The only rationale I can find myself for confessing agreement with this statement would be to say, “Hey, we’re in the mainstream. Our statement is consistent with an ecumenical statement written by an evangelical ministry associated with Billy Graham.” Maybe the assumption was that the supporters of this Resolution would be soothed by the SSCs sympathy with an international Graham-esque statement on Scripture? I don’t know. There’s no recommendation that the Church of the Nazarene adopt this statement in place of our own, nor does the SSC seem to be arguing that Article IV and this statement are interchangeable. Again, I’m confused. Perhaps there is a back-story here of which I am not aware. So, I will not continue to ruminate in ignorance.
The explanation continues… Oh, and let me opine at this point that the word inerrant should not have been considered separate from the qualifying clause ‘all things necessary to salvation’. The teasing apart of the two proves a bit misleading, to my reading.
(b) Inerrantly revealing the will of God
Secondly, Article IV clearly states that the Holy Scriptures reveal the will of God inerrantly. That means that what Holy Scripture tells us about God and his saving acts and purpose cannot be set aside by any merely human philosophy, metaphysics, or ethics. Human reason and culture are all fallen and therefore suspect when it comes to discerning the will of God, but we each may trust the word of God given to us in Holy Scripture as ‘a lamp to my feet and a light to my path’ (Psalm 119:105). Human reason and experience may guide us in many things, but when it comes to the things of God (which shapes all of life), they must bow to what he has revealed to us in the inspired Scriptures. This belief is what is usually known as the ‘infallibility’ of Scripture, that it ‘inerrantly reveals the will of God in all things necessary to salvation’ as distinct from absolute ‘inerrancy’ in every factual detail. This implies that, while the Holy Spirit guides us as we listen for the voice of God speaking to us through Scripture, no claims to private revelations of the truth of God which are additional to Scripture are acceptable.

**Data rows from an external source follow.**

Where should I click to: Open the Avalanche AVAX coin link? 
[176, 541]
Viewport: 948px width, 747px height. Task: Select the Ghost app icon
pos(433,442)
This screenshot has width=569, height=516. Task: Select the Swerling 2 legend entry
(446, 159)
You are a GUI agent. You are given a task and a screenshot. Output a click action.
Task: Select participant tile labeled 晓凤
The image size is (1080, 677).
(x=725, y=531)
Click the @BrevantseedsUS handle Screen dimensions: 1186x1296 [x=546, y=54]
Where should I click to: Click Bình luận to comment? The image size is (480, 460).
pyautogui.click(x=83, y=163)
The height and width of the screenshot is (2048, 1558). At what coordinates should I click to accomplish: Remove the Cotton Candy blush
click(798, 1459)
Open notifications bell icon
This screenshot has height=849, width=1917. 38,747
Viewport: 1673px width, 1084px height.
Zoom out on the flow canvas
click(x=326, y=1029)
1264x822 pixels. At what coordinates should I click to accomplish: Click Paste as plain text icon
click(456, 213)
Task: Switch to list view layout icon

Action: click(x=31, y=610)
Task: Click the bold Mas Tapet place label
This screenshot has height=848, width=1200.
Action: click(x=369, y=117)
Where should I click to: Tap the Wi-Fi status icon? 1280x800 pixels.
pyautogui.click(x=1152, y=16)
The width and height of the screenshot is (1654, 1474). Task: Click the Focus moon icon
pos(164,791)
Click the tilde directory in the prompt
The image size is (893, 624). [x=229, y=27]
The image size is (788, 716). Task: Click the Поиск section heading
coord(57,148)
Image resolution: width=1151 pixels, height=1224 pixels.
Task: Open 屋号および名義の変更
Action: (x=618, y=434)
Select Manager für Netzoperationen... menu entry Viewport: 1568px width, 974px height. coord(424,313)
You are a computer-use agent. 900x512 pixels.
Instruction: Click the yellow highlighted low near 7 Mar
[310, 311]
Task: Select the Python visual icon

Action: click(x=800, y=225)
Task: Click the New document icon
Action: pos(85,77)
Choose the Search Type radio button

Again, this paragraph explains the language, but the explanation given is historically problematic. Christian practice, even in the Church of the Nazarene, does not mesh with the confession that the language of inerrancy should simply be applied to God’s will. For instance, the creeds of the Church, to which the Church of the Nazarene confesses assent, articulate theological realities which are logically distinct from the ‘will of God’. What does the revelation of the Trinity, for instance, have to do specifically with the ‘will of God’? Does the Scripture then not inerrantly reveal God’s character or nature, only His will? Can or should God’s will even be logically isolated in a discussion of inspiration or inerrancy?
This language seems inconsistent with the shape, methodology, and assumptions involved in the practice of theology. The SSC had already confessed, “. . . . the result was a collection of documents fit for the purpose of revealing God’s will and way, God’s acts, and supremely God’s revelation in his Incarnate Son.” They have confessed there that the purpose of Scripture was more than the revelation of God’s will and way. They have also included God’s acts and God’s self-revelation in the Person of Jesus. But, the language of inerrancy, according to the committee here, only relates to the first (God’s will and way) and not to the second (God’s acts) or the third (God’s revelation in Jesus) necessarily.
Also, the insistence that the choice is between either “’inerrancy’ in every factual detail” or “inerrantly reveals the will of God in all things necessary to salvation” is a patently false claim. These are demonstrably not the only two options available with respect to inerrancy. Granted, the language of JUD-805 forced this juxtaposition, and, as I said at the onset, the fact that this was the language we were given to discuss is beyond frustrating. But still, integrity requires us to confess that the full conversation is much more nuanced. The Chicago Statement of Biblical Inerrancy offers another way of understanding the arena of inerrancy and the telos of inspiration, for instance. This way of arguing that says we either have to agree with a statement with which almost nobody of any biblical education agrees or we have to agree with the language of Article IV is quite misleading.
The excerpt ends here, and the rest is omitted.